[MATERIAL SUPPLIED]
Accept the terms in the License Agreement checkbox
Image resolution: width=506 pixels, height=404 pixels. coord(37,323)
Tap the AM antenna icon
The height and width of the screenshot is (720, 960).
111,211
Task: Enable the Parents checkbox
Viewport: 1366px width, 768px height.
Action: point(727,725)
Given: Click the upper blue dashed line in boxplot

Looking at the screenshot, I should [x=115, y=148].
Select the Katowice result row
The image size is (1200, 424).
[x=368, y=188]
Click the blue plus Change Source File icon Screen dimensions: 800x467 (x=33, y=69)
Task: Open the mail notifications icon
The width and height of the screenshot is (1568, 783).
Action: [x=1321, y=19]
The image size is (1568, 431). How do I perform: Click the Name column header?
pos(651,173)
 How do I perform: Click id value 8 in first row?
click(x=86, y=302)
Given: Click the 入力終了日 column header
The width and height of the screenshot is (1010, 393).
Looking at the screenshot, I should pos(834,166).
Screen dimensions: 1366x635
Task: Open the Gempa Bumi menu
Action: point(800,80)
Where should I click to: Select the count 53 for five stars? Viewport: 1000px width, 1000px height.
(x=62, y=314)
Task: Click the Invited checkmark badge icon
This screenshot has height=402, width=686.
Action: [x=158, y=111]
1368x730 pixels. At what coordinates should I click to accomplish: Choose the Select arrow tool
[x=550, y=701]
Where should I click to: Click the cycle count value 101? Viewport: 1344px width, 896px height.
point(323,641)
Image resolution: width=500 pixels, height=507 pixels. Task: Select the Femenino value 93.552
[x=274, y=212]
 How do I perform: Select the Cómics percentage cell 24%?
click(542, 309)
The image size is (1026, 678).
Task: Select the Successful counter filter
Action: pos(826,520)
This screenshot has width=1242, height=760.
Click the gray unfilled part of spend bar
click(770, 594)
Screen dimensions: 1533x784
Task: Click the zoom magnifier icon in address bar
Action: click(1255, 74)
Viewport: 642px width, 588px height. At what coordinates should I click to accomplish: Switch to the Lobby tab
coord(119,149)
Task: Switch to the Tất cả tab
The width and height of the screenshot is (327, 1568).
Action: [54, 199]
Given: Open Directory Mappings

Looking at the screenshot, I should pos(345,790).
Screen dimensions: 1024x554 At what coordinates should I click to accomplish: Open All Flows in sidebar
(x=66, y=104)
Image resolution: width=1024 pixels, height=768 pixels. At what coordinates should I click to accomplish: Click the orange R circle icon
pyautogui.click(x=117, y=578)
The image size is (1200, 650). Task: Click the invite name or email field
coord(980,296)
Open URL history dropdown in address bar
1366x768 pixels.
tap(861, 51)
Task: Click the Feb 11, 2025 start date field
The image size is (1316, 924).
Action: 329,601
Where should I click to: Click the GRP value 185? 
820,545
[/MATERIAL SUPPLIED]
> _WHAT YOU HAVE TO DO_:
An exact copy of the listing above is needed, so write it out again.

> _RESULT BELOW_:
Accept the terms in the License Agreement checkbox
Image resolution: width=506 pixels, height=404 pixels. coord(37,323)
Tap the AM antenna icon
The height and width of the screenshot is (720, 960).
111,211
Task: Enable the Parents checkbox
Viewport: 1366px width, 768px height.
Action: point(727,725)
Given: Click the upper blue dashed line in boxplot

Looking at the screenshot, I should [x=115, y=148].
Select the Katowice result row
The image size is (1200, 424).
[x=368, y=188]
Click the blue plus Change Source File icon Screen dimensions: 800x467 (x=33, y=69)
Task: Open the mail notifications icon
The width and height of the screenshot is (1568, 783).
Action: [x=1321, y=19]
The image size is (1568, 431). How do I perform: Click the Name column header?
pos(651,173)
 How do I perform: Click id value 8 in first row?
click(x=86, y=302)
Given: Click the 入力終了日 column header
The width and height of the screenshot is (1010, 393).
Looking at the screenshot, I should pos(834,166).
Screen dimensions: 1366x635
Task: Open the Gempa Bumi menu
Action: point(800,80)
Where should I click to: Select the count 53 for five stars? Viewport: 1000px width, 1000px height.
(x=62, y=314)
Task: Click the Invited checkmark badge icon
This screenshot has height=402, width=686.
Action: [x=158, y=111]
1368x730 pixels. At what coordinates should I click to accomplish: Choose the Select arrow tool
[x=550, y=701]
Where should I click to: Click the cycle count value 101? Viewport: 1344px width, 896px height.
point(323,641)
Image resolution: width=500 pixels, height=507 pixels. Task: Select the Femenino value 93.552
[x=274, y=212]
 How do I perform: Select the Cómics percentage cell 24%?
click(542, 309)
The image size is (1026, 678).
Task: Select the Successful counter filter
Action: pos(826,520)
This screenshot has width=1242, height=760.
Click the gray unfilled part of spend bar
click(770, 594)
Screen dimensions: 1533x784
Task: Click the zoom magnifier icon in address bar
Action: click(1255, 74)
Viewport: 642px width, 588px height. At what coordinates should I click to accomplish: Switch to the Lobby tab
coord(119,149)
Task: Switch to the Tất cả tab
The width and height of the screenshot is (327, 1568).
Action: [54, 199]
Given: Open Directory Mappings

Looking at the screenshot, I should pos(345,790).
Screen dimensions: 1024x554 At what coordinates should I click to accomplish: Open All Flows in sidebar
(x=66, y=104)
Image resolution: width=1024 pixels, height=768 pixels. At what coordinates should I click to accomplish: Click the orange R circle icon
pyautogui.click(x=117, y=578)
The image size is (1200, 650). Task: Click the invite name or email field
coord(980,296)
Open URL history dropdown in address bar
1366x768 pixels.
tap(861, 51)
Task: Click the Feb 11, 2025 start date field
The image size is (1316, 924).
Action: 329,601
Where should I click to: Click the GRP value 185? 
820,545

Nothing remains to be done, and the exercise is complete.